ASSIGNMENT = The answer must consist of every record, printed exactly as it stands.

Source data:
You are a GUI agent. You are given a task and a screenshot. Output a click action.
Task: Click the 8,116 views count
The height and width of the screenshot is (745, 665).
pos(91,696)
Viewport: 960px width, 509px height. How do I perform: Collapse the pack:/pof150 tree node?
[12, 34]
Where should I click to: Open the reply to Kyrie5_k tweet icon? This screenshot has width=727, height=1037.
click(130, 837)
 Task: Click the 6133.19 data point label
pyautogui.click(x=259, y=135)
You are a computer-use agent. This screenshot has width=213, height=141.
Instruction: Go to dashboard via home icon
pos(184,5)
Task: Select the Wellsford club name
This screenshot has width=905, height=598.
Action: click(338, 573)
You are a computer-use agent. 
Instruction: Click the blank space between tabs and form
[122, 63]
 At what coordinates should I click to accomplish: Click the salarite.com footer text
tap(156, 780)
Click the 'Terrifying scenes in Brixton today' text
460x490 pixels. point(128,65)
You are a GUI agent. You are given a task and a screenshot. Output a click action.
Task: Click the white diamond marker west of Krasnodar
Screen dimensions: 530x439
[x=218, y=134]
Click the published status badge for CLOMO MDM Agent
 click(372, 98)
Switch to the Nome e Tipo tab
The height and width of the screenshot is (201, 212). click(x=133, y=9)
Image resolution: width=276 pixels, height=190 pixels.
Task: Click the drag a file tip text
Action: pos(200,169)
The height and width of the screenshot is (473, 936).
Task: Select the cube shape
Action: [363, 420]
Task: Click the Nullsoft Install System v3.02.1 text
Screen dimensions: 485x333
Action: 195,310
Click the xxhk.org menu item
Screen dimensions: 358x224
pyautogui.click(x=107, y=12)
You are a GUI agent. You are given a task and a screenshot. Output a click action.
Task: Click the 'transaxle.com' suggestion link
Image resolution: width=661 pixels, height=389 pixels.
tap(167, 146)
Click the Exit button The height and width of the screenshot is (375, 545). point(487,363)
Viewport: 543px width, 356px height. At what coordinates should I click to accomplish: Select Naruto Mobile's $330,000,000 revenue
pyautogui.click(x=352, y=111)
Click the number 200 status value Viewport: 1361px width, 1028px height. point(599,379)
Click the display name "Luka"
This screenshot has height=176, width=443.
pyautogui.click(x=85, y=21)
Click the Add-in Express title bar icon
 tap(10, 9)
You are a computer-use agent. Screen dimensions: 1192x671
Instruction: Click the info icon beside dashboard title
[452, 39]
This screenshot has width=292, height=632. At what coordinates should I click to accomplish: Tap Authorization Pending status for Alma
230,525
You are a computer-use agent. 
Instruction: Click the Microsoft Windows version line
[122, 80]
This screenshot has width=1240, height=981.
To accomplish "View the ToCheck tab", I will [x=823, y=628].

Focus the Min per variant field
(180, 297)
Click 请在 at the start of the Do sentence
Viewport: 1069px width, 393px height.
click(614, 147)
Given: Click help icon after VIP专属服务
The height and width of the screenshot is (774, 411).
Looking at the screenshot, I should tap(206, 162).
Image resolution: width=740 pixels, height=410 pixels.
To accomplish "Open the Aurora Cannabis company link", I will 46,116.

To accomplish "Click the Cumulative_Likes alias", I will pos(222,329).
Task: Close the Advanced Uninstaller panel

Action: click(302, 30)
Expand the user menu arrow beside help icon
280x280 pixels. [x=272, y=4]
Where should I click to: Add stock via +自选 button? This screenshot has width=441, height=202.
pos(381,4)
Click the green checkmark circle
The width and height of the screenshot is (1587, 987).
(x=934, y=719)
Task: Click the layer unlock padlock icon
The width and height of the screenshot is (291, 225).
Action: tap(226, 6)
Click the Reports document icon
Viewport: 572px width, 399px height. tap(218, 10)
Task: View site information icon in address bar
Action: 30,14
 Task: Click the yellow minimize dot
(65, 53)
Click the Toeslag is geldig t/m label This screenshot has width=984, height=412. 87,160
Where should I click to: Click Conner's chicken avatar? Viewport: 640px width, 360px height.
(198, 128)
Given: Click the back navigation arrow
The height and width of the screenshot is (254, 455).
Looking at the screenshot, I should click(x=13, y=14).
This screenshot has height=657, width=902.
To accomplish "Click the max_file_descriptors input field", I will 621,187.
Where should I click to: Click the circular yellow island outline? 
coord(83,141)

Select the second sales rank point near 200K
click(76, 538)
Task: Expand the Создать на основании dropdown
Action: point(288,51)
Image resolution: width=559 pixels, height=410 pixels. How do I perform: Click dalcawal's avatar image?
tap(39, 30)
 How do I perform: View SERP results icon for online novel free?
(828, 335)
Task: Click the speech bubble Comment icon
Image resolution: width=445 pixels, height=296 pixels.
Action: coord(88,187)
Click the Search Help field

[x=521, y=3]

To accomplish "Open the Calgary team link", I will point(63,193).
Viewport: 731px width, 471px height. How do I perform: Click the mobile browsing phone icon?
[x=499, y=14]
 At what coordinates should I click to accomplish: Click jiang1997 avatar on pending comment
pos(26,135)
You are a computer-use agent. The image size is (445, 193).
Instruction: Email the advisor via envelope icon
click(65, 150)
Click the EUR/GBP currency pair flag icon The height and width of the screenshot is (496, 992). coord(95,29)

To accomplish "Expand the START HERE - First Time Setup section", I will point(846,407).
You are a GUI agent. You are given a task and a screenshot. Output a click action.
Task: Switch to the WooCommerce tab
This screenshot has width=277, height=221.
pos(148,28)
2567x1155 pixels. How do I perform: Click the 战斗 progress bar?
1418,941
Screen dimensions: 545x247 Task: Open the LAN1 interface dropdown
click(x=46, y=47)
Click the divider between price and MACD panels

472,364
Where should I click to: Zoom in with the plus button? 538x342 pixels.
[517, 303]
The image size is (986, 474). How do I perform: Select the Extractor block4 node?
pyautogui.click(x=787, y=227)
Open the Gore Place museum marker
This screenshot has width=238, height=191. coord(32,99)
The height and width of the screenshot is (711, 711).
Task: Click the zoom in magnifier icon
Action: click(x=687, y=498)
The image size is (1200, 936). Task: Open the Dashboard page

RESPONSE TO THIS TASK =
You are a GUI agent. You are given a task and a screenshot. Output a click action.
Task: Click the 8,116 views count
The height and width of the screenshot is (745, 665).
pos(91,696)
Viewport: 960px width, 509px height. How do I perform: Collapse the pack:/pof150 tree node?
[12, 34]
Where should I click to: Open the reply to Kyrie5_k tweet icon? This screenshot has width=727, height=1037.
click(130, 837)
 Task: Click the 6133.19 data point label
pyautogui.click(x=259, y=135)
You are a computer-use agent. This screenshot has width=213, height=141.
Instruction: Go to dashboard via home icon
pos(184,5)
Task: Select the Wellsford club name
This screenshot has width=905, height=598.
Action: click(338, 573)
You are a computer-use agent. 
Instruction: Click the blank space between tabs and form
[122, 63]
 At what coordinates should I click to accomplish: Click the salarite.com footer text
tap(156, 780)
Click the 'Terrifying scenes in Brixton today' text
460x490 pixels. point(128,65)
You are a GUI agent. You are given a task and a screenshot. Output a click action.
Task: Click the white diamond marker west of Krasnodar
Screen dimensions: 530x439
[x=218, y=134]
Click the published status badge for CLOMO MDM Agent
 click(372, 98)
Switch to the Nome e Tipo tab
The height and width of the screenshot is (201, 212). click(x=133, y=9)
Image resolution: width=276 pixels, height=190 pixels.
Task: Click the drag a file tip text
Action: pos(200,169)
The height and width of the screenshot is (473, 936).
Task: Select the cube shape
Action: [363, 420]
Task: Click the Nullsoft Install System v3.02.1 text
Screen dimensions: 485x333
Action: 195,310
Click the xxhk.org menu item
Screen dimensions: 358x224
pyautogui.click(x=107, y=12)
You are a GUI agent. You are given a task and a screenshot. Output a click action.
Task: Click the 'transaxle.com' suggestion link
Image resolution: width=661 pixels, height=389 pixels.
tap(167, 146)
Click the Exit button The height and width of the screenshot is (375, 545). point(487,363)
Viewport: 543px width, 356px height. At what coordinates should I click to accomplish: Select Naruto Mobile's $330,000,000 revenue
pyautogui.click(x=352, y=111)
Click the number 200 status value Viewport: 1361px width, 1028px height. point(599,379)
Click the display name "Luka"
This screenshot has height=176, width=443.
pyautogui.click(x=85, y=21)
Click the Add-in Express title bar icon
 tap(10, 9)
You are a computer-use agent. Screen dimensions: 1192x671
Instruction: Click the info icon beside dashboard title
[452, 39]
This screenshot has width=292, height=632. At what coordinates should I click to accomplish: Tap Authorization Pending status for Alma
230,525
You are a computer-use agent. 
Instruction: Click the Microsoft Windows version line
[122, 80]
This screenshot has width=1240, height=981.
To accomplish "View the ToCheck tab", I will [x=823, y=628].

Focus the Min per variant field
(180, 297)
Click 请在 at the start of the Do sentence
Viewport: 1069px width, 393px height.
click(614, 147)
Given: Click help icon after VIP专属服务
The height and width of the screenshot is (774, 411).
Looking at the screenshot, I should tap(206, 162).
Image resolution: width=740 pixels, height=410 pixels.
To accomplish "Open the Aurora Cannabis company link", I will 46,116.

To accomplish "Click the Cumulative_Likes alias", I will pos(222,329).
Task: Close the Advanced Uninstaller panel

Action: click(302, 30)
Expand the user menu arrow beside help icon
280x280 pixels. [x=272, y=4]
Where should I click to: Add stock via +自选 button? This screenshot has width=441, height=202.
pos(381,4)
Click the green checkmark circle
The width and height of the screenshot is (1587, 987).
(x=934, y=719)
Task: Click the layer unlock padlock icon
The width and height of the screenshot is (291, 225).
Action: tap(226, 6)
Click the Reports document icon
Viewport: 572px width, 399px height. tap(218, 10)
Task: View site information icon in address bar
Action: 30,14
 Task: Click the yellow minimize dot
(65, 53)
Click the Toeslag is geldig t/m label This screenshot has width=984, height=412. 87,160
Where should I click to: Click Conner's chicken avatar? Viewport: 640px width, 360px height.
(198, 128)
Given: Click the back navigation arrow
The height and width of the screenshot is (254, 455).
Looking at the screenshot, I should click(x=13, y=14).
This screenshot has height=657, width=902.
To accomplish "Click the max_file_descriptors input field", I will 621,187.
Where should I click to: Click the circular yellow island outline? 
coord(83,141)

Select the second sales rank point near 200K
click(76, 538)
Task: Expand the Создать на основании dropdown
Action: point(288,51)
Image resolution: width=559 pixels, height=410 pixels. How do I perform: Click dalcawal's avatar image?
tap(39, 30)
 How do I perform: View SERP results icon for online novel free?
(828, 335)
Task: Click the speech bubble Comment icon
Image resolution: width=445 pixels, height=296 pixels.
Action: coord(88,187)
Click the Search Help field

[x=521, y=3]

To accomplish "Open the Calgary team link", I will point(63,193).
Viewport: 731px width, 471px height. How do I perform: Click the mobile browsing phone icon?
[x=499, y=14]
 At what coordinates should I click to accomplish: Click jiang1997 avatar on pending comment
pos(26,135)
You are a computer-use agent. The image size is (445, 193).
Instruction: Email the advisor via envelope icon
click(65, 150)
Click the EUR/GBP currency pair flag icon The height and width of the screenshot is (496, 992). coord(95,29)

To accomplish "Expand the START HERE - First Time Setup section", I will point(846,407).
You are a GUI agent. You are given a task and a screenshot. Output a click action.
Task: Switch to the WooCommerce tab
This screenshot has width=277, height=221.
pos(148,28)
2567x1155 pixels. How do I perform: Click the 战斗 progress bar?
1418,941
Screen dimensions: 545x247 Task: Open the LAN1 interface dropdown
click(x=46, y=47)
Click the divider between price and MACD panels

472,364
Where should I click to: Zoom in with the plus button? 538x342 pixels.
[517, 303]
The image size is (986, 474). How do I perform: Select the Extractor block4 node?
pyautogui.click(x=787, y=227)
Open the Gore Place museum marker
This screenshot has width=238, height=191. coord(32,99)
The height and width of the screenshot is (711, 711).
Task: Click the zoom in magnifier icon
Action: click(x=687, y=498)
The image size is (1200, 936). Task: Open the Dashboard page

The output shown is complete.